Sul sito ufficiale vengono puntualmente calendarizzati
i lavori e gli ordini del giorno delle plenarie
; dal 2008 le sedute sono trasmesse in diretta streaming da
EuroparlTV
, con sottotitoli o traduzione simultanea disponibile in tutte le lingue ufficiali dell’Unione. Le anagrafiche, i
curricula
, le attività, le dichiarazioni, i contatti di ogni parlamentare europeo sono disponibili a partire
da questa pagina
.
Per chi non avesse dimestichezza con il
web
, ricordiamo che il PE ha aperto degli
uffici di informazione
sul territorio di tutti gli Stati membri. Non mancano poi i tentativi di
rendere più giocosa la partecipazione: in vista delle elezioni è stato
chiesto a tutti gli eurodeputati uscenti di votare su 15 tematiche
chiave per il futuro dell’Unione; gli esiti di queste votazioni sono
raccolte su “
Il mio voto 2014
”
, una pagina web che incrocia i voti dei parlamentari con le nostre
opinioni: possiamo così scoprire quale eurodeputato è più vicino alle
nostre posizioni. Al di là delle elezioni, tenete poi presente che tutti
gli atti giuridici dell’Unione – i trattati, le direttive, le sentenze
della Corte di Giustizia europea – sono scaricabili in tutte le lingue
da
EUR-Lex
. Conformemente a quanto stabilito dall’art. 228 TFUE del Trattato di
Lisbona, le persone fisiche e giuridiche di qualsiasi stato membro
possono inoltre ricorrere al
Mediatore europeo
per denunciare casi di cattiva amministrazione nell'azione delle
istituzioni e degli organi dell'Unione Europea.

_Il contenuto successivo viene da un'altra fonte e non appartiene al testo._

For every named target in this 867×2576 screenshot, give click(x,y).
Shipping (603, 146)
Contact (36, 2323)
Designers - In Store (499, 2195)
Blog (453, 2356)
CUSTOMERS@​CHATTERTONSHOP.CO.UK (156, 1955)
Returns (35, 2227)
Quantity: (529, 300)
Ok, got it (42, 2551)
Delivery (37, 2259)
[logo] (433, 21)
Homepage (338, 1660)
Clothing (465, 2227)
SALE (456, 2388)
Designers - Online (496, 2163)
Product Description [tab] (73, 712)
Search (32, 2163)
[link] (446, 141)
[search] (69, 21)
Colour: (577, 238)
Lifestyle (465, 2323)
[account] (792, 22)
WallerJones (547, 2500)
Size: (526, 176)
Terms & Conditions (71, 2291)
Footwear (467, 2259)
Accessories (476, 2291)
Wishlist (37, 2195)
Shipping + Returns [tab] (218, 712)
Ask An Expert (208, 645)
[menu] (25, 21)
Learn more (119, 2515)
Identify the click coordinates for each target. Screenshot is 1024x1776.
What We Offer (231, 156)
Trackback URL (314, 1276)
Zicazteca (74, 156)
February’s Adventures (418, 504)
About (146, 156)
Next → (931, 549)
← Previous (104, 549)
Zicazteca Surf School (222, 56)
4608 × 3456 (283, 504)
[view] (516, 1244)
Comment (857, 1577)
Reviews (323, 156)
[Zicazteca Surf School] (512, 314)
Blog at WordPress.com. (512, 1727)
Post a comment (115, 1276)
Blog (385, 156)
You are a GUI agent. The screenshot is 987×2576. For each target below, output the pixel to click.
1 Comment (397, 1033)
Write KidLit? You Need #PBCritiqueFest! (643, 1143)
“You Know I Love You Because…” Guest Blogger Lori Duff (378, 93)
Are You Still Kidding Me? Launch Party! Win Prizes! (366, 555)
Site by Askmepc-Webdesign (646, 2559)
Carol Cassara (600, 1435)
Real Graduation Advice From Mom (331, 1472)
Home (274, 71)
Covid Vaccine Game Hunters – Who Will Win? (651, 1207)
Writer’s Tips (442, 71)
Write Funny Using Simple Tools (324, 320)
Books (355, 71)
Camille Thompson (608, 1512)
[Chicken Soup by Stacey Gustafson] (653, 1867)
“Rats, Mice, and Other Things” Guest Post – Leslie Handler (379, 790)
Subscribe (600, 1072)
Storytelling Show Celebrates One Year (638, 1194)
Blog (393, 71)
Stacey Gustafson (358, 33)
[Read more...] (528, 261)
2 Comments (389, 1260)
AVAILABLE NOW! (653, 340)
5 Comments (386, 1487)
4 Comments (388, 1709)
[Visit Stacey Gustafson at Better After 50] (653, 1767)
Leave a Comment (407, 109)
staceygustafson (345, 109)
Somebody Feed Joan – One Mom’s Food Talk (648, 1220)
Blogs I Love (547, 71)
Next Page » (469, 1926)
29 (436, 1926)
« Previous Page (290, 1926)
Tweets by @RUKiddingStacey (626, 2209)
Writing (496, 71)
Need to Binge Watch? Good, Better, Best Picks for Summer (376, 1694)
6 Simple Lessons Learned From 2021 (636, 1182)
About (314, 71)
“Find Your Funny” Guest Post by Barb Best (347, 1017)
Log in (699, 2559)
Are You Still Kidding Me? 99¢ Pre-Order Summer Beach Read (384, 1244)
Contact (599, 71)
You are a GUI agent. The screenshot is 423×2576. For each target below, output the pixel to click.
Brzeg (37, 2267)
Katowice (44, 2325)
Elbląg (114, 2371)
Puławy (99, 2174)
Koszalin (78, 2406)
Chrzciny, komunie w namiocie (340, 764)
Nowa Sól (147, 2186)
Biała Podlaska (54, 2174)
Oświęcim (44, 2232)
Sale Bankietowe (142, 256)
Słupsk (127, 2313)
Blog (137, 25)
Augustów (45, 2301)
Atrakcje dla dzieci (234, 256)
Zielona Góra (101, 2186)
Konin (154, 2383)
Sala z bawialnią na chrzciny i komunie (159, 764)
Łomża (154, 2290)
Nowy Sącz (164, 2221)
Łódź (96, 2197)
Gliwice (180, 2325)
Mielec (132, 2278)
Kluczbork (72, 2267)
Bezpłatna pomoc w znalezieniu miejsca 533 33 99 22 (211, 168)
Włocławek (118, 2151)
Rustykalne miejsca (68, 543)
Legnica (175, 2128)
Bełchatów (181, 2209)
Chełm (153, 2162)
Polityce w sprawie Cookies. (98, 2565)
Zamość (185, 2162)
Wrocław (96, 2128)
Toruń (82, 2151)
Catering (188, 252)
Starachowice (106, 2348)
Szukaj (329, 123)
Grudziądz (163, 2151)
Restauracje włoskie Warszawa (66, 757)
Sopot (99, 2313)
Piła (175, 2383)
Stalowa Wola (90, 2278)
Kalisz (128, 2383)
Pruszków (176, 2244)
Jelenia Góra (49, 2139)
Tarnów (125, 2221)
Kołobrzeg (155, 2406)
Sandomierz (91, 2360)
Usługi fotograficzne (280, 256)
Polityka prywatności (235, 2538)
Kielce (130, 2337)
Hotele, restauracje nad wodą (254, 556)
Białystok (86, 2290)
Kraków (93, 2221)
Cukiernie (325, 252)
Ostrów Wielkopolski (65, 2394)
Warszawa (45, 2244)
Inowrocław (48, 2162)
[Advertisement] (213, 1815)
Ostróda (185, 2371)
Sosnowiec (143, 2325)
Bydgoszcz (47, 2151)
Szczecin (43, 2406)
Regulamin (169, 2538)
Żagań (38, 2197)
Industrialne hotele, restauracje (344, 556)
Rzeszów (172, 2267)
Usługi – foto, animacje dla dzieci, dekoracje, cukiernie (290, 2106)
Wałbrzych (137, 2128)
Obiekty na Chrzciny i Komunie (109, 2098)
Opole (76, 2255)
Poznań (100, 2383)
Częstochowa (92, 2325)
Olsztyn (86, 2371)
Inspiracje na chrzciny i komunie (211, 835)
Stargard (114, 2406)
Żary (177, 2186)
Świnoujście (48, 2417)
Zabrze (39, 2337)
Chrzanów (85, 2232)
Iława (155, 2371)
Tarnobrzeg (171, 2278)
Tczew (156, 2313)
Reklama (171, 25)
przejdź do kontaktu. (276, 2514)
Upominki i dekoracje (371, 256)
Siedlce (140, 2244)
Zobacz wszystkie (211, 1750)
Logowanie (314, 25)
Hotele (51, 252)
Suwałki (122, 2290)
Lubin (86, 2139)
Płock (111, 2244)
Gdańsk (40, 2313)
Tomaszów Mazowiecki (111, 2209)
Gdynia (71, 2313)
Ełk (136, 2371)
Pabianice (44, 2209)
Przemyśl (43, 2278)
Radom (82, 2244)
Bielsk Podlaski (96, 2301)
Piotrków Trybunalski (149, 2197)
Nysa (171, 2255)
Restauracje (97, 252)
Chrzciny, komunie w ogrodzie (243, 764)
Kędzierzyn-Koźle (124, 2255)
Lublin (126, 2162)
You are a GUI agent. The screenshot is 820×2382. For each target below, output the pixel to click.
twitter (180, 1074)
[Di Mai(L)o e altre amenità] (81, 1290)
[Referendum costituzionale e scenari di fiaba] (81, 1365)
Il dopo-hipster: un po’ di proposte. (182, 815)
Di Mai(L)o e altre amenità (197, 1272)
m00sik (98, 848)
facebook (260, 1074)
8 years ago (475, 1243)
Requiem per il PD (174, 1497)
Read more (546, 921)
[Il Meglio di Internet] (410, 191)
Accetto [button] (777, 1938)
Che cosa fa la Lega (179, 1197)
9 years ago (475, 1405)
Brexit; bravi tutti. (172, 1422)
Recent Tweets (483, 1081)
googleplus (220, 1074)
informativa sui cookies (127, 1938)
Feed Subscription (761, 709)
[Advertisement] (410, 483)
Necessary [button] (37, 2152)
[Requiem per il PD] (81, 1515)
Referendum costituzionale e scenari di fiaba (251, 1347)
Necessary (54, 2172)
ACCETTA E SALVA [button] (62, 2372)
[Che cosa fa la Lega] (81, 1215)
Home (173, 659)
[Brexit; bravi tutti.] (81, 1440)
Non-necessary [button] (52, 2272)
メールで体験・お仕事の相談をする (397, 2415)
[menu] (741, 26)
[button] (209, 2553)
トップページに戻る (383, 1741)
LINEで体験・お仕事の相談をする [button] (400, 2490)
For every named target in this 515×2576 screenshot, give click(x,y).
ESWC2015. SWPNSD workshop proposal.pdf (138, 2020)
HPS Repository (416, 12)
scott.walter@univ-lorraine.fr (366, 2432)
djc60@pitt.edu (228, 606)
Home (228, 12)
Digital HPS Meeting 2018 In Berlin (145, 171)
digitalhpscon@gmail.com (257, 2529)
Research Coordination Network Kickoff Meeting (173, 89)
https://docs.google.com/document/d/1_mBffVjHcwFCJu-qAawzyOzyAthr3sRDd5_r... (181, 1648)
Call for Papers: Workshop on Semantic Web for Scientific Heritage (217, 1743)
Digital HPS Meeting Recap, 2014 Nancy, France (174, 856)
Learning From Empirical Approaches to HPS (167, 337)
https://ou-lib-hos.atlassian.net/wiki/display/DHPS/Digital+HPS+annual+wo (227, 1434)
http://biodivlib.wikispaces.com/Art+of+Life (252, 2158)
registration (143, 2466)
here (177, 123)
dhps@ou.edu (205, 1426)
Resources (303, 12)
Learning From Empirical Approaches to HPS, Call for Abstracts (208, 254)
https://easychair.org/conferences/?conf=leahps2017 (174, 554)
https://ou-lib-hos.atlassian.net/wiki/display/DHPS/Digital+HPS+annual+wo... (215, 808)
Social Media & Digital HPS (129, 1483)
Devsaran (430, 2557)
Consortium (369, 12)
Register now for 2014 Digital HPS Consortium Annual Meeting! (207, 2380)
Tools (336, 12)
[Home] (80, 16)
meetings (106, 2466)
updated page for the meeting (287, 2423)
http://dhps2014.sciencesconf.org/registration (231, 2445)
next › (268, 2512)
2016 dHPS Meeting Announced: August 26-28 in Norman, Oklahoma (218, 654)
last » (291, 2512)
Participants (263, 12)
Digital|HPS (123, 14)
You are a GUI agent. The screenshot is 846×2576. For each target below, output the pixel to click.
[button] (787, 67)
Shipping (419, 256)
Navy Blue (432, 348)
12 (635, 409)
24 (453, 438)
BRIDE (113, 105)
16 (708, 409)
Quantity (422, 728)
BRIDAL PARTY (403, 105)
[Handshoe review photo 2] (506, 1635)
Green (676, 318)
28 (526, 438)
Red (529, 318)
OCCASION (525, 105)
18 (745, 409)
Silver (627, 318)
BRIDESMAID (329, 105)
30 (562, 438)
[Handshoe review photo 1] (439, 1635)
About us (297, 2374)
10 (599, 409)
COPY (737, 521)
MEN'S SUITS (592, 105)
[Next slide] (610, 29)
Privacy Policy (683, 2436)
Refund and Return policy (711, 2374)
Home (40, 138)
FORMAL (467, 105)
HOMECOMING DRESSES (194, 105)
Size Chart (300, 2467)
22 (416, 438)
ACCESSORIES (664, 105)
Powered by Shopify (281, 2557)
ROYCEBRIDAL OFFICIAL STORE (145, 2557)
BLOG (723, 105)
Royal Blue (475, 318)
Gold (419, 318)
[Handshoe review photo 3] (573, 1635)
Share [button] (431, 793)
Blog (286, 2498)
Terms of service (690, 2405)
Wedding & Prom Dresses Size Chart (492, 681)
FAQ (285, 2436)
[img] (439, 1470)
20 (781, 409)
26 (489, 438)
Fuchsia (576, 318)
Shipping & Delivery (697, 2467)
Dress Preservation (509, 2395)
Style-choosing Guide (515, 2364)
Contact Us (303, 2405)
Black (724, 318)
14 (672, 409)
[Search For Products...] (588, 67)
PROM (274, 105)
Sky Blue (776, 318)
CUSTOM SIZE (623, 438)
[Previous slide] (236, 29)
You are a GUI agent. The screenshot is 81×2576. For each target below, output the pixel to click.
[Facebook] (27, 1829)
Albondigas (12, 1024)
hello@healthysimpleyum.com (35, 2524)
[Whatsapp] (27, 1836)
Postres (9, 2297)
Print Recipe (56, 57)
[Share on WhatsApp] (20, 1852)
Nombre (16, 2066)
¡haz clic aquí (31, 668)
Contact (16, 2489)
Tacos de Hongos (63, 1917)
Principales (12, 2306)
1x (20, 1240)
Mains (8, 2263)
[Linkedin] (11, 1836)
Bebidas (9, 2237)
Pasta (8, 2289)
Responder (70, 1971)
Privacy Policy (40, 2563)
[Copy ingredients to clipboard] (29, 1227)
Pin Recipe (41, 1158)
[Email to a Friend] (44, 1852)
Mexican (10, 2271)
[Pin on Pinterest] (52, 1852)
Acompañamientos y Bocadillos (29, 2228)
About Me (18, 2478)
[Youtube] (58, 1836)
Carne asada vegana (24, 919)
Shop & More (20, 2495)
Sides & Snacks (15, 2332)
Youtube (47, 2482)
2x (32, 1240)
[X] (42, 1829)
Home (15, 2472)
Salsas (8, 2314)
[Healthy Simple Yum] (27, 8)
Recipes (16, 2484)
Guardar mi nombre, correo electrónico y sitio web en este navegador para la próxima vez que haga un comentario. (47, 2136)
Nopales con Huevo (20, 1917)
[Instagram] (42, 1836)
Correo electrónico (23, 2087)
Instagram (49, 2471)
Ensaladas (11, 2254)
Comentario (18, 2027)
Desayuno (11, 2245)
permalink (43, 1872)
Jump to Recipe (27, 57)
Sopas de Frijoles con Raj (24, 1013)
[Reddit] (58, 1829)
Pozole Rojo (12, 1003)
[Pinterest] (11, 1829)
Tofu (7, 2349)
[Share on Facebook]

Il Mediatore, eletto dal
PE per un’intera legislatura, agisce in completa indipendenza da ogni
potere.
Noi, figli rifondatori
In conclusione, essere cittadini europei è
possibile. Si tratta, è ovvio, di occupare un nuovo spazio di vita
civile e politica, uno spazio che non è facile fare proprio, e che a
molti appare ancora lontano.
Ciò è dovuto a diversi e comprensibili fattori. Da
un lato vi sono i limiti dell’Unione europea, mancanze di cui dobbiamo
essere severi detrattori – in questo senso possiamo dire che un buon
euroscettico è il miglior europeista, perché sedersi sulla porzione di
democrazia ottenuta equivale a metterla in pericolo. Dall’altro vi sono
le responsabilità delle élite e dei media nazionali, i quali tendono a
riferirsi all’Europa come ad un super-potere senza luogo da cui
ciclicamente piovono richieste di “compiti a casa” – un’espressione
orrenda, la cui diffusione è emblematica della percezione distorta che
abbiamo del progetto europeo.
La nazionalizzazione della battaglia politica
europea è, a ben vedere, la prima lacuna democratica dell’Unione: un
problema cui dobbiamo trovare una soluzione. Non piegarsi alle facili
logiche nazionali già sperimentate dalla Storia durante il secolo che ci
lasciamo alle spalle e non rinunciare a un disegno più ampio e di lungo
periodo è il difficile compito che spetta alle nuove generazioni
europee: a noi, i figli rifondatori. Buone elezioni a tutti.